Motivation associated with the content satisfies the student’s need for new impressions and new knowledge. The depth of cognitive interest can be significantly different: a child may be attracted by the simple entertainment of facts or their essence. To a large extent, this depends on the design features of the educational subject. In experimental classes, where the main attention was paid to revealing the essence of phenomena, schoolchildren's educational and cognitive interests not only occupied a leading place, but were also of a theoretical nature. Students were interested in cause-and-effect relationships and the origin of phenomena. Motivation by the procedural side of learning satisfies the child’s need for activity. Similar to content-related motivation, this type of motivation can be associated either simply with the opportunity to perform some actions, to be a performer, or with the possibility of creative search.

Broad social motives occupy a leading place among children of primary school age. The first place is occupied by the motives for choosing a profession and self-improvement. In second place are the motives of duty and responsibility (for students in grades I-II - to the teacher and parents, and for third-graders - to their classmates).

The desire to get good grades plays an important role in the educational motivation of younger schoolchildren. At the same time, students do not realize the connection between assessment and the level of their knowledge, i.e., the objective role of assessment.

A.K. Markova in her article provides a more expanded diagram of the types of motives: “The types of motives include cognitive and social motives. If a student’s focus on the content of the academic subject prevails during learning, then we can talk about the presence of cognitive motives. If a student expresses a focus on another person during learning, then they talk about social motives.

Both cognitive and social motives can have different levels. Thus, cognitive motives have levels:

1) broad cognitive motives (orientation towards mastering new knowledge - facts, phenomena, patterns);

2) educational and cognitive motives (orientation towards mastering methods of acquiring knowledge, techniques for independently acquiring knowledge);

3) motives for self-education (focus on acquiring additional knowledge and then building a special program for self-improvement).

Social motives can have the following levels:

1) broad social motives (duty and responsibility, understanding of the social significance of teaching),

2) narrow social, or positional, motives (the desire to take a certain position in relations with others, to gain their approval),

3) motives for social cooperation (orientation towards different ways of interacting with another person).”

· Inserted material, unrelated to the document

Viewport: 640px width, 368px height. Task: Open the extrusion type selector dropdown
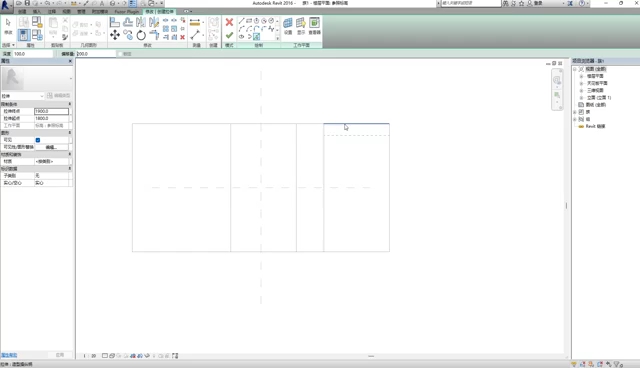22,96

Motivation for learning in primary school age develops in several directions. Broad cognitive motives (interest in knowledge) can already be transformed into educational-cognitive motives (interest in ways of acquiring knowledge) by the middle of this age; The motives for self-education are represented so far in the simplest form - interest in additional sources of knowledge, occasional reading of additional books. Broad social motives develop from a general undifferentiated understanding of the social significance of learning with which a child enters first grade, to a deeper understanding of the reasons for the need to study, which makes social motives more effective. Positional social motives at this age are represented by the child’s desire to receive mainly the teacher’s approval. Motives for cooperation and teamwork are widely present among younger schoolchildren, but so far in the most general manifestation. Goal setting in learning develops intensively at this age. Thus, a junior schoolchild learns to understand and accept the goals coming from the teacher, maintains these goals for a long time, and carries out actions according to instructions. With proper organization of educational activities, a primary school student can develop the ability to independently set goals. The ability to correlate goals with one’s capabilities begins to develop.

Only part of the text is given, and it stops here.